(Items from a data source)
== == ==
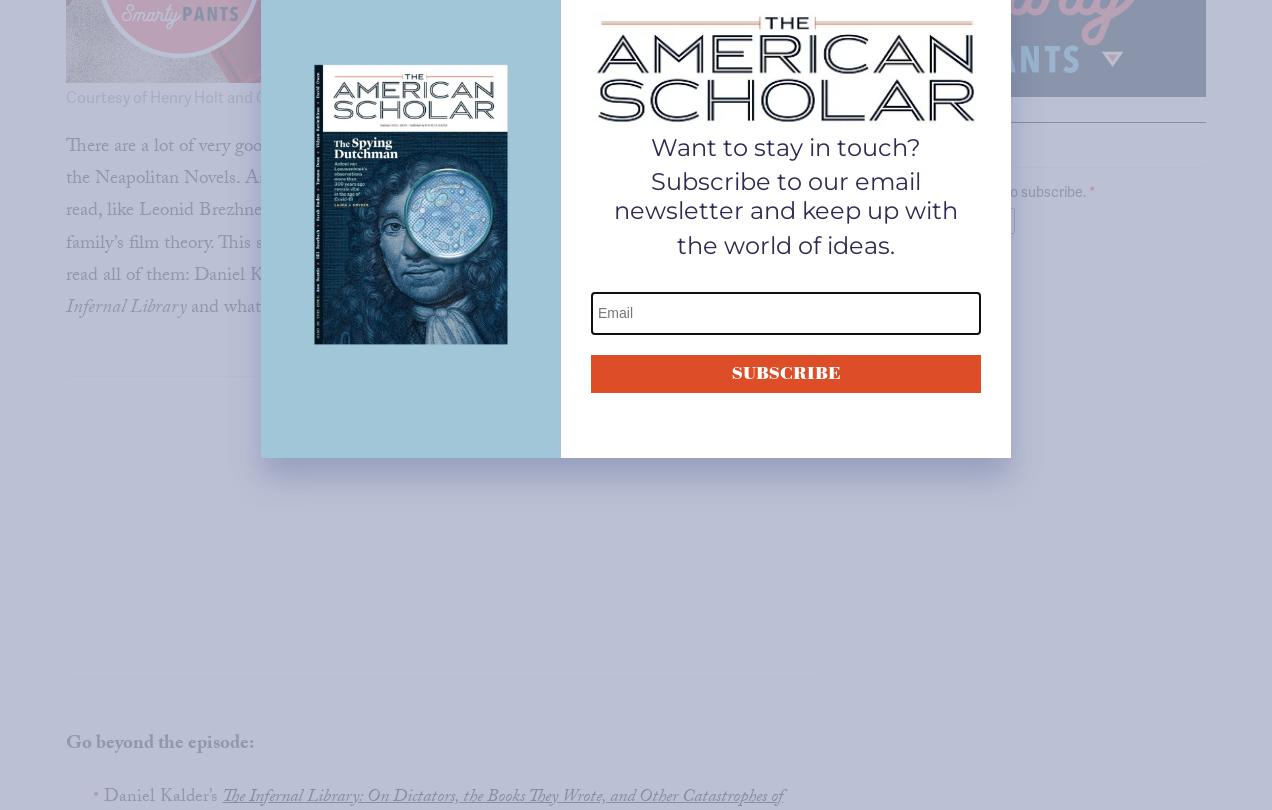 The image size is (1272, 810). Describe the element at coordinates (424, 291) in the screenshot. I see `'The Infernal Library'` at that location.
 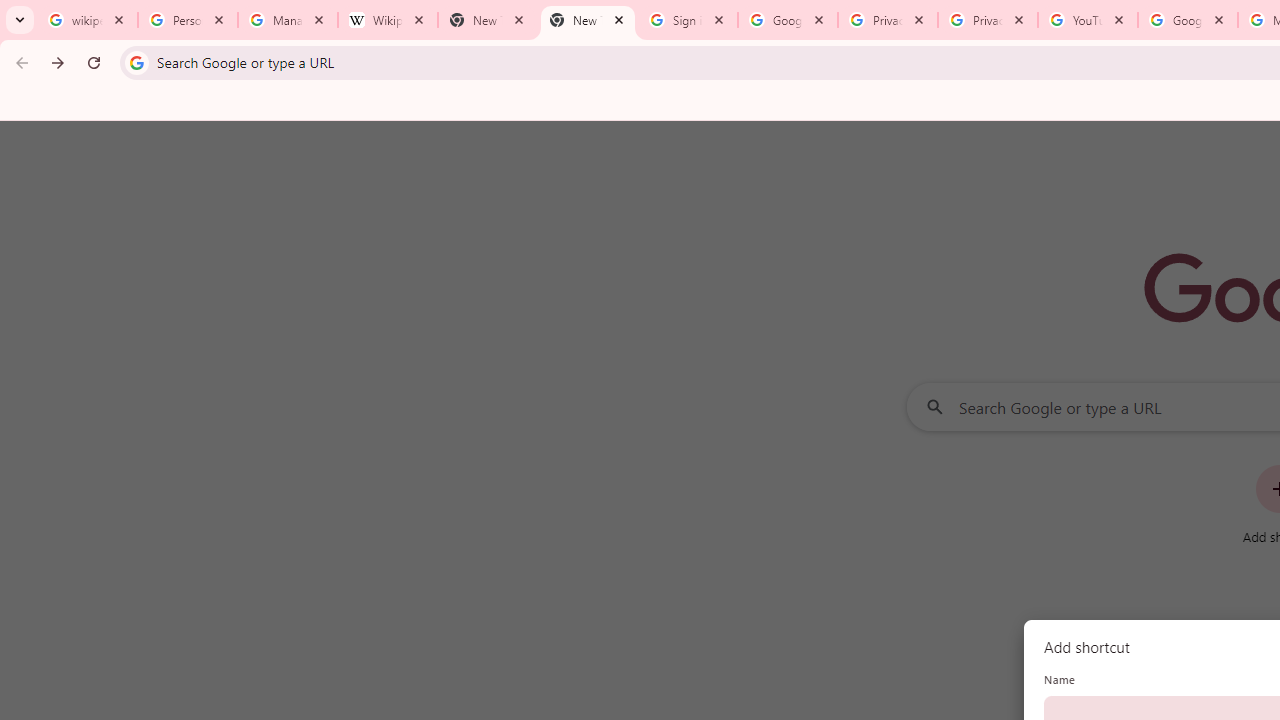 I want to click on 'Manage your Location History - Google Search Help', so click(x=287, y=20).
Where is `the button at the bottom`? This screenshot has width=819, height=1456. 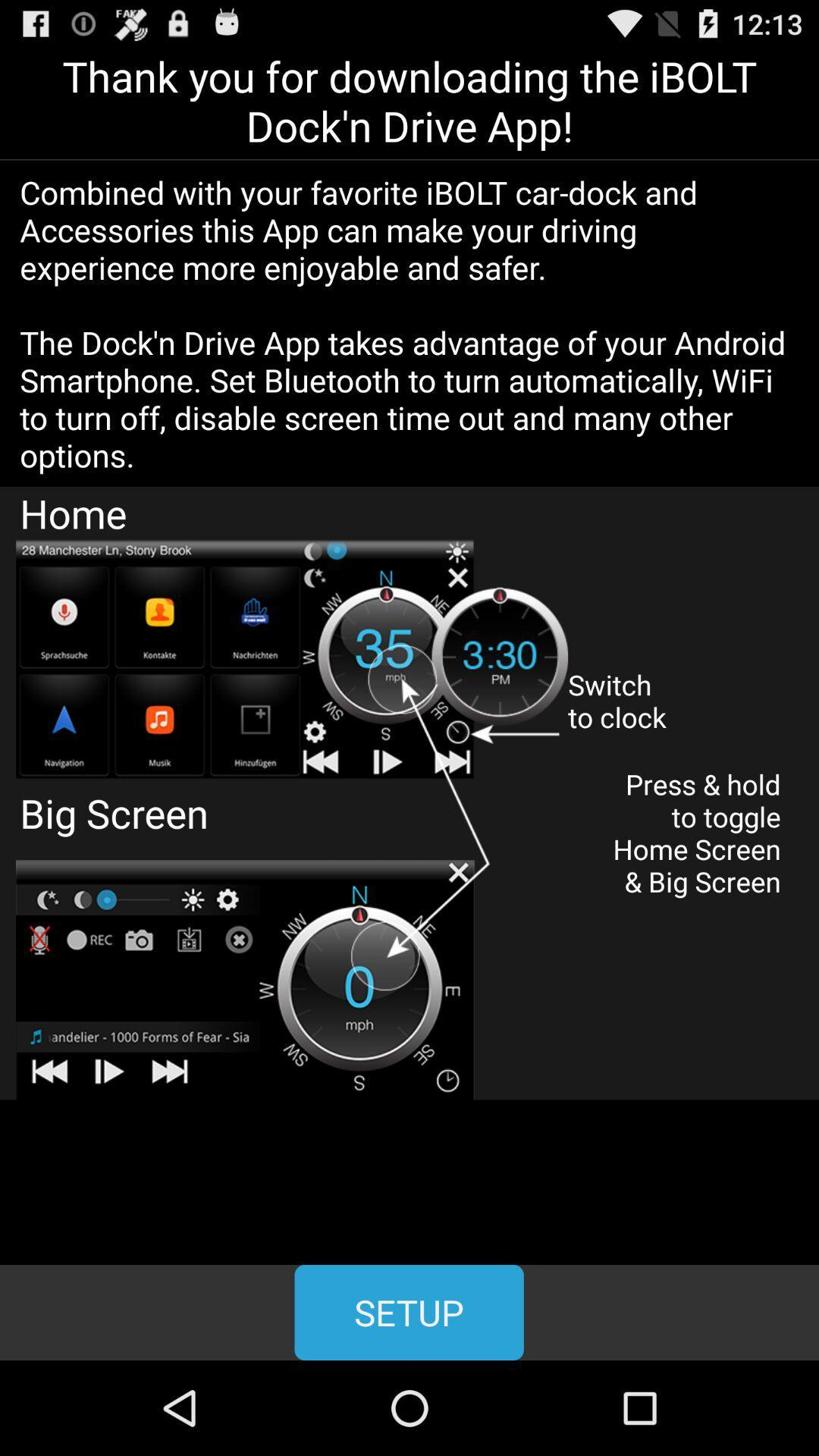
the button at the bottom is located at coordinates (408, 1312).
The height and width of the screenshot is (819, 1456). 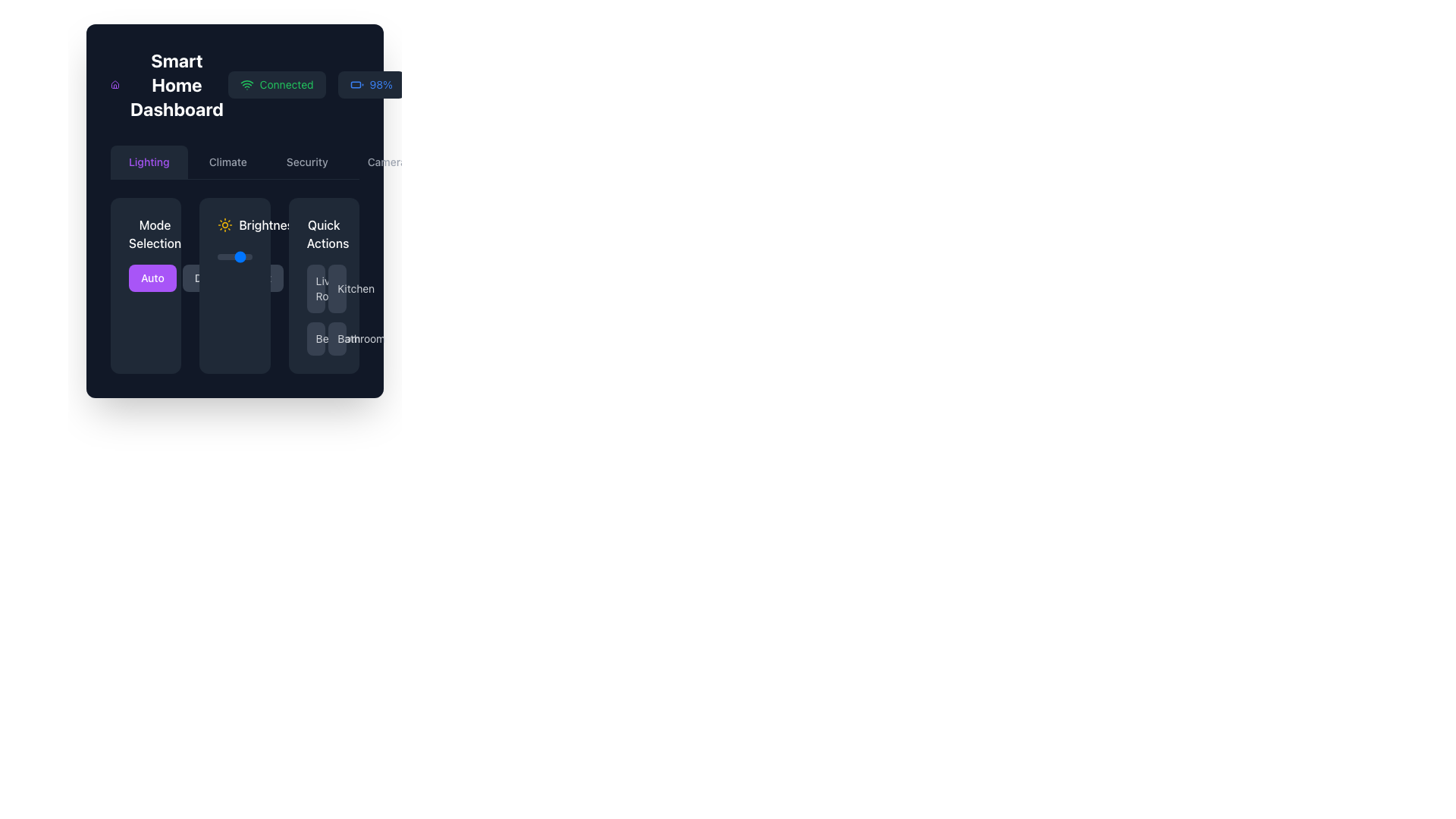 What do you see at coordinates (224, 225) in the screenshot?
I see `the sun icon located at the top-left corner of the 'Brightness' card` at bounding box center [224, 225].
== == ==
DO THIS:
Copy the records word for word, starting at the beginning and going on through the line that contains "the button at the bottom is", and leave the pictures out of your copy.

RESPONSE TO THE TASK:
 The image size is (1272, 810). Describe the element at coordinates (424, 291) in the screenshot. I see `'The Infernal Library'` at that location.
  I want to click on 'Manage your Location History - Google Search Help', so click(x=287, y=20).
Where is `the button at the bottom`? This screenshot has width=819, height=1456. 
the button at the bottom is located at coordinates (408, 1312).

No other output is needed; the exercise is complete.